• **Extract to read**
+++
Color gradients are the most idiotic thing to ever come to a GUI interface, the whole point was supposed to be to clearly delineate the different controls so you barely have to look at them to use them.

Dumb people feel they need everything artistic instead of just stepping a way from the computer sooner, because it was better designed, and admiring a real work of art on their walls.

Vista and Win7 interface is a sad joke, as well as Office. Retards say "ooh ahh" but they can't even work as fast as they used to with computers multiple times the speed.

Monkeys like shiny objects, but they just stare in awe not appreciating that they have nothing but senseless fascination with colors and shapes instead of the basic ability to appreciate what a good interface really is.

With a well designed GUI you should be able to sit 10 feet away from a normal/typical resolution monitor in use today and still navigate it fine. Unfortunately they keep making strides to make the interface worse and worse in the interest of lame nonsense like "new purty modern flowing".

How's this for flowing, let's take all the controls on everything and just remove all markings and make them look as much like the surrounding area as possible.
+++
• **Dataset section**
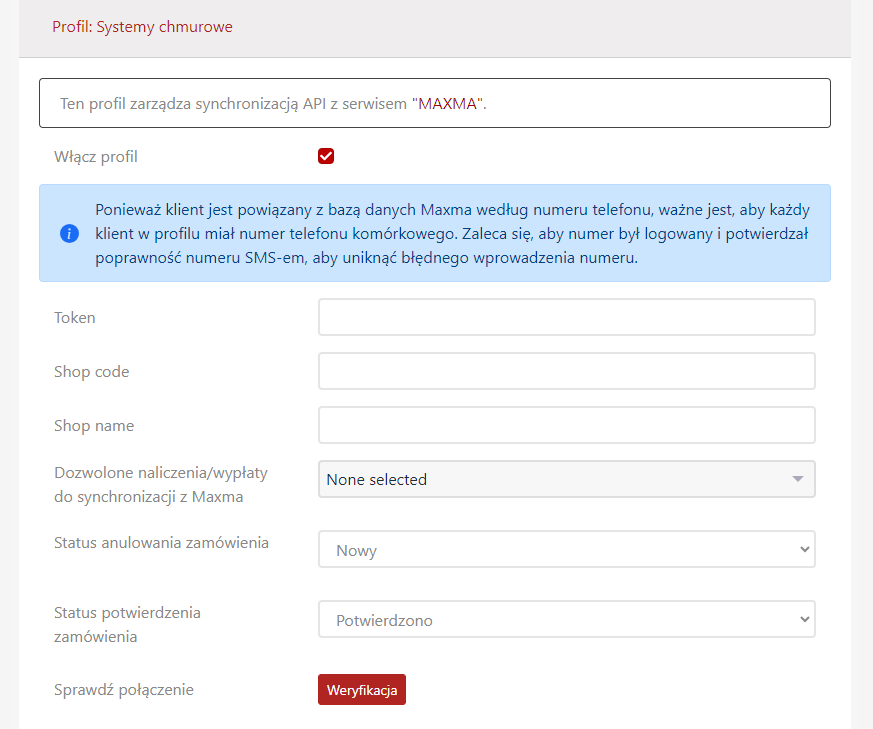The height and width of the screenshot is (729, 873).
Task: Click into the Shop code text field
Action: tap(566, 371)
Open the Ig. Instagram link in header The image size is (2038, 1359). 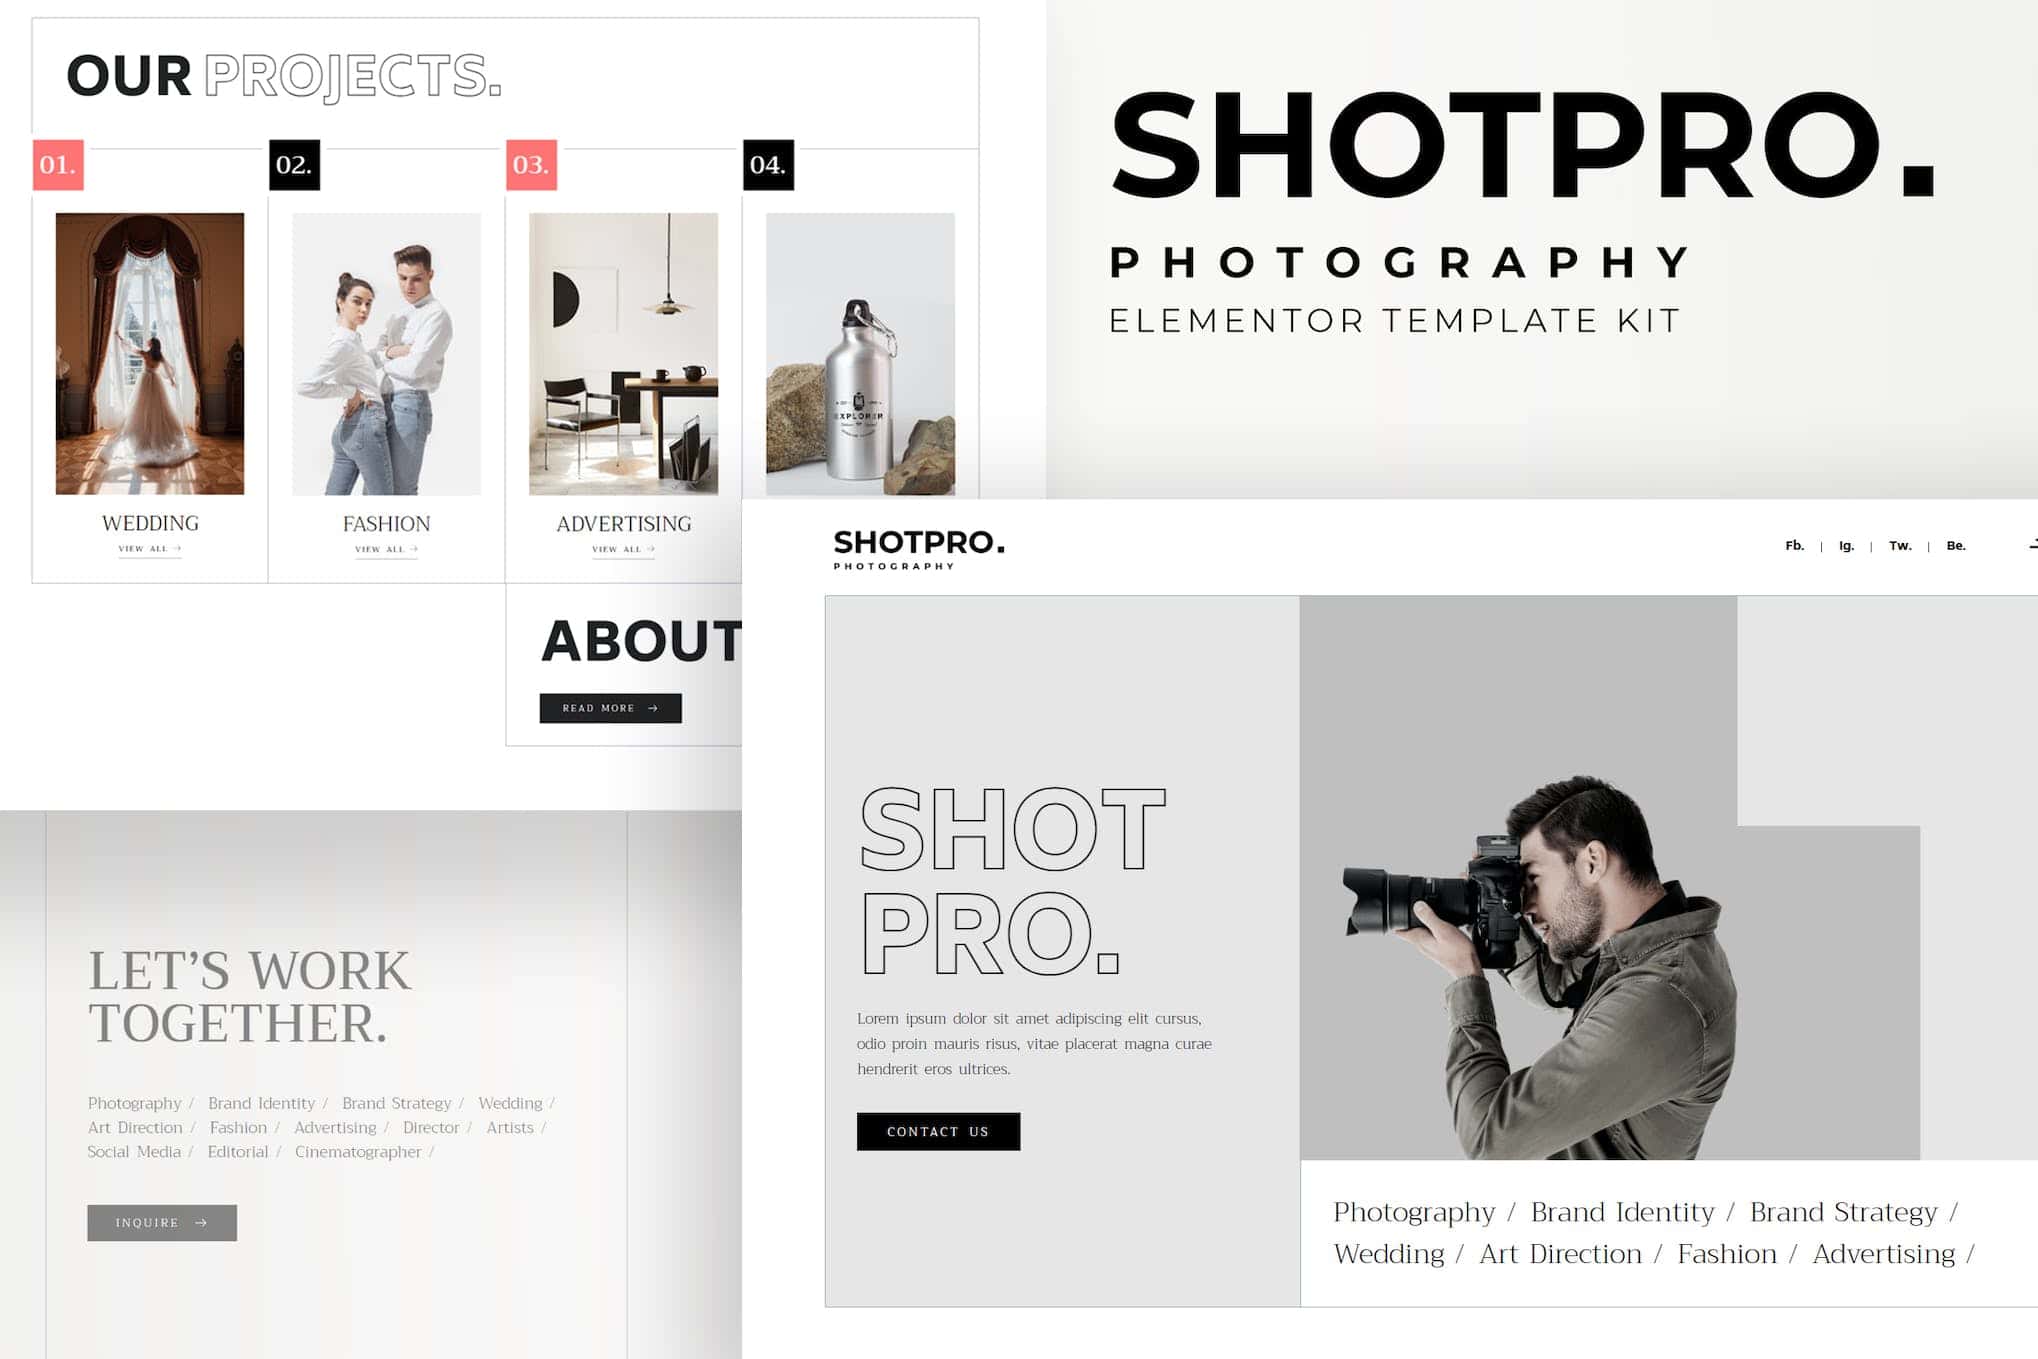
+++
• **Required actions**
#1 Check each statement against the text on GUI color gradients and answer yes or no, quoting the words of the text that decide it.
(a) The text holds that a well-designed GUI should stay usable from 10 feet away on a typical monitor.
(b) The text speaks favorably of the Vista and Win7 interface.
(c) The text claims that color gradients make the different controls easier to tell apart.
#2 Write the next part of the text on GUI color gradients, picking up after its final sentence.

• **Task answers**
#1
(a) Yes: "With a well designed GUI you should be able to sit 10 feet away from a normal/typical resolution monitor in use today and still navigate it fine."
(b) No: "Vista and Win7 interface is a sad joke, as well as Office."
(c) No: "Color gradients are the most idiotic thing to ever come to a GUI interface, the whole point was supposed to be to clearly delineate the different controls so you barely have to look at them to use them."

#2
The funny thing is when people say they can use this junk fine but they barely do anything on a computer, mostly non-productive except following a template that takes the least interaction possible because they can scarcely interact due to how long their pretty interface takes them to do anything.


There is a science to human recognition. It is madness to deviate because of some notion of "does look a tad dated".

Let science dictate what path we choose, not change for the sake of change, that is the worst reason possible.

By Goolic on 9/28/2009 9:09:55 AM , Rating: 4
Alex Faaborg -- One of the Firefox UI leads --

By inperfectdarkness on 10/1/2009 1:12:07 PM , Rating: 2
thank god. too many functions from 1 control doesn't work very well. ask bmw.

Not so optimal
By thekdub on 10/1/2009 7:40:25 AM , Rating: 2
MS Office '07 layout, optimal? Please... only reason I even bought it was because OpenOffice's .doc formatting doesn't play nicely with Office '07 on the campus' computers. Having to completely redo my paragraph formatting if I needed to print a paper on campus was a joke. As far as I'm concerned, that layout is a headache and I try to use it as little as possible.

That being said, the new FF layout doesn't look too bad. A lot like what I have mine set up to look like. After using Chrome though, having the tabs on the bottom of the address bar is really annoying, I like having the extra webpage room. When Firefox can do that, I'll probably go back to using it, but I just like Chrome's layout a ton better.

Firefox + Ribbon == one less Firefox user
By Old Man Dotes on 9/28/09, Rating: -1
RE: Firefox + Ribbon == one less Firefox user
By kattanna on 9/28/2009 11:31:07 AM , Rating: 4
you are obviously too important to actually read the article..

Users will be able to switch between the new and old look by clicking the "ALT" key inside the Firefox frame

By omnicronx on 9/28/2009 1:19:48 PM , Rating: 5
or this part..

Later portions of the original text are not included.